Cool Stuff if You Like Chicago, Or Labor History, Or Just Cool Old Stuff

And who doesn’t?

 

The Chicago River is very pleasant now. That…that wasn’t always the case. 

 

It’s often remarked that Chicago doesn’t make anything anymore. The city, in addition to being the “hog butcher to the world” and lumber hub between east and west, was throughout its history a major industrial city, drawing workers from around the world to its factories and warehouse, creation dotting the riverfront and radiating into the neighborhoods. Now we’re more known for finance and startups and the normal “transforming city” type businesses. And that’s fine. It’s imperfect, and even cruel, as the city’s new wealth is incredibly uneven. But to say that Chicago is not better off than it was in the 1970s and 1980s, after old man Daley did everything he could to keep Chicago from adjusting to new realities, would be a lie.

That said, there does feel like something has been lost. Into that void comes the Made In Chicago Museum, a new site exploring the things that Chicago used to make. Full disclosure: the site’s creator and collector, Andrew Clayman, is a very good friend of mine, who introduced me to my wife, and who is the best damn shortstop a softball pitcher could hope to have behind him. But I’m promoting this because it is awesome. My friends do a lot of stupid shit that I never write about. It’s a celebration of industry, both high and low, from the most useful to the most ephemeral and whimsical.

Even that stuff, though, stands out because it is long-lasting.  Clayman doesn’t just collect and take pictures of old ice skates, clocks, scales, tins, and other gee-gaws and doo-dads.

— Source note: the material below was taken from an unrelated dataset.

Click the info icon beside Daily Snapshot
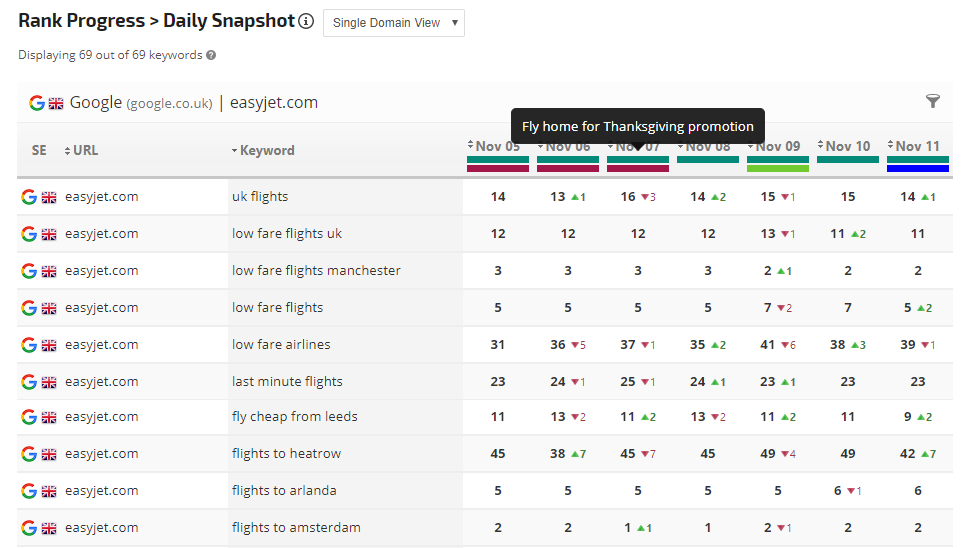click(x=306, y=21)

He celebrates a history of manufacturing. On each page there is a history of the company tht made these items, and as much as possible, the people that worked there.

Let’s take this Ice Skater Sharpener, made by FW Planert and Sons in 1910.

Patented in 1910, this metal clamping device was used to keep an ice skate secure while its blade was sharpened. The manufacturer, F.W. Planert & Sons, was one of the “The Big 3” in the Chicago-dominated ice skate industry of the early 20th century. The other two, family rivals Nestor Johnson and Alfred Johnson, were also headquartered on the Northwest side.

Did you know that Chicago used to dominate the ice-skating industry? Or that there was rivalrous Big 3? I certainly didn’t! Throughout the piece, Clayman talks about Planert, his business, and the people that worked there. He’s dug up archival pictures from newspapers, because, throughout the life of a city, nearly everything has been covered.

One of the cooler parts is that for every manufacturing plant, he tells what is there now (in the case of Planert, it is the trendy Cotton Duck, a restaurant in the extremely hip and foodie-oriented Ukranian Village neighborhood.

It’s sort of elegiac. I’m old enough to remember when Ukranian Village felt sort of rough. It wasn’t, but comparable to the neighborhoods we usually hung out in, it had some hard edges that gave you a glimpsed hint of the city before the great transformations of the 90s and 2000s, of the hard city of Algren and Terkel. Even now, the huge gilded churches remind you that the neighborhood has a history, that it isn’t just a name, that it is where an ethnic group found comfort and solace and work in a new and confusing country.

That works has faded, and the neighborhood is entirely disconnected from the idea of being “Ukranian” in any real sense. Most residents probably barely connect it with the Ukraine, the place. It’s just a name. And that’s fine: cities change. The toil that consumed lives fades into blurry pictures and hardly-understood designations. Factories that defined whole existences become transient restaurants waiting for the next food trend to shut them down.

Into that comes Clayman’s project, which reminds us that these neighborhoods, these streets, these cities, and yes, these anachronistic and old-looking products were all created by people, who devoted some or all of their one short and difficult live to make them. It isn’t romantic; these were hard lives. But they were real lives. There is a weight on every page, a lived weight, which in its own way is a cry against the weightless nature of our new disconnected economy.